Words Here’s a little dream scene from MY NOVEL, DAMN IT
It’s like a hand in a leather glove on his arm. Max is dreaming a winter scene, that he’s driving in the snow with his father and AJ, and they can’t see a thing. Alex is wearing black driving gloves, something he’d never do, and the radio is off—another thing that would never happen. His parents are music people. The Saab smells clean, smokeless. It’s bumping along Mayfly Drive towards town, and his father is clutching the wheel tight. Max is in the passenger seat, AJ in the back. He doesn’t know why they are driving, when they could just stay safe at home, but then AJ starts asking questions.
“Why would he hit you? Why would he kick us out? We’re his family.”
“Because he’s a bad man, son,” Alex says, wincing when the car hits a slick and slides toward the woods to their right. “Your grandfather is a drunk and a bad man.”
Max braces his hand on the middle console and the car corrects into the center of the lane again. He doesn’t know much about his grandfather, but knows they live in his house, and that he’s been dead for a long time. None of the boys have ever met him, but Moira once told Max that he has his grey eyes. “That’s the rarest color, you know,” she told him, stroking his black hair in the sun, “and the only beautiful thing about that old man. You’re lucky.”
The ride goes quiet. Deathly silent, in that way snow hushes all the world when it comes down like this.
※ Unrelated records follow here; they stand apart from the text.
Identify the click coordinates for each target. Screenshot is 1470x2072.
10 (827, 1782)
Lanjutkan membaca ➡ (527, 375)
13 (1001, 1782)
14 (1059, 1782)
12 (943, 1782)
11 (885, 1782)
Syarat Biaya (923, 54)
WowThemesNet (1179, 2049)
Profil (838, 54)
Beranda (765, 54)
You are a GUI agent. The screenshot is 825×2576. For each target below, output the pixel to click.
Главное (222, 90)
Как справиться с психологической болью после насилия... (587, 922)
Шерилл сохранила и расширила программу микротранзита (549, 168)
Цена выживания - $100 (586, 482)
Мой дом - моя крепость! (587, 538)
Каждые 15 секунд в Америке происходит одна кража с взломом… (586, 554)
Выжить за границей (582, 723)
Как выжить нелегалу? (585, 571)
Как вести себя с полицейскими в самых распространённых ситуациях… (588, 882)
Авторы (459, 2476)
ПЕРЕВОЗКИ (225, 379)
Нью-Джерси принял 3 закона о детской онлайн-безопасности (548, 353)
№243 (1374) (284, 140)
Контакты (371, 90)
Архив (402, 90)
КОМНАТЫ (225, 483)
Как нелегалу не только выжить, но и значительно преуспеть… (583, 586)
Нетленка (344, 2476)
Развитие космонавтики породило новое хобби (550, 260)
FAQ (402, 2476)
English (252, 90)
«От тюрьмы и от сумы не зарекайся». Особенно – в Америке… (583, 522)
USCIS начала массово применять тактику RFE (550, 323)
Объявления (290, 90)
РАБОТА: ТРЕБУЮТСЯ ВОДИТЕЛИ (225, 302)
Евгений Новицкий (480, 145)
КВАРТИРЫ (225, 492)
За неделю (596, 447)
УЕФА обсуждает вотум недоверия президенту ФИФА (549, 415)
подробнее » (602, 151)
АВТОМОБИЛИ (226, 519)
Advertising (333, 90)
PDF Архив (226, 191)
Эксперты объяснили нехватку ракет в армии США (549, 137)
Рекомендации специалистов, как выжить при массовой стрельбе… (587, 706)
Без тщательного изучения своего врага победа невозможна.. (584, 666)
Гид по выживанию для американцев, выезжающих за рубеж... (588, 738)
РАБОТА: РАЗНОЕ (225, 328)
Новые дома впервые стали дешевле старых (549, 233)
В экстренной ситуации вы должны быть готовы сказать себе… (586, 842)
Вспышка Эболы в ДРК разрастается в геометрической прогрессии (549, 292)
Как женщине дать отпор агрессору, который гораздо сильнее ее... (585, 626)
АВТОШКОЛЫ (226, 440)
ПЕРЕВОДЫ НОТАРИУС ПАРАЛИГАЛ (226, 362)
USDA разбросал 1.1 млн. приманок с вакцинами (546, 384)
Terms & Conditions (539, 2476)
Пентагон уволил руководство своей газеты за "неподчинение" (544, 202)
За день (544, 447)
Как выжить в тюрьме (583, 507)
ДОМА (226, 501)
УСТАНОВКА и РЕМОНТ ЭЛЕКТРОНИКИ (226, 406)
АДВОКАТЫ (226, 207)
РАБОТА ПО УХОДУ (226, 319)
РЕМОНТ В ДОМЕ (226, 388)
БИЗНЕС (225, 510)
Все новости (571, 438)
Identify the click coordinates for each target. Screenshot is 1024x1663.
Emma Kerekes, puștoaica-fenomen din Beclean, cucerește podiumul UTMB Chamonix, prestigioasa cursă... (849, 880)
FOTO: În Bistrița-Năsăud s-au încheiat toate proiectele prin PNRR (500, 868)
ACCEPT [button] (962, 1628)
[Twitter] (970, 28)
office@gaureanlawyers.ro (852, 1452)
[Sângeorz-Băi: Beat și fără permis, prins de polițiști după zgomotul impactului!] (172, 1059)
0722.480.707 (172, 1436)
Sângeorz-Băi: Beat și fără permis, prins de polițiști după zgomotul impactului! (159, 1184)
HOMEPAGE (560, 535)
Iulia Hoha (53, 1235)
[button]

Even though Max knows the answer, he wants to break the silence with the question, “What color are Papa’s eyes?” But then he doesn’t have to, for they bumble around a curve, and a black bear appears in the road. It’s this giant dark hole in all the white, and if Max could make out its eyes, they’d be wide with fear. Alex hits the brakes, too hard, and the Saab slides and skids. The bear runs heavily toward the woods. AJ gasps, Alex yells shit, and Max feels his father’s leather-gloved hand grab his forearm.
Wonder Yeah, Spring Cleaning is a thing we invented, but what can you donate away now, to make room?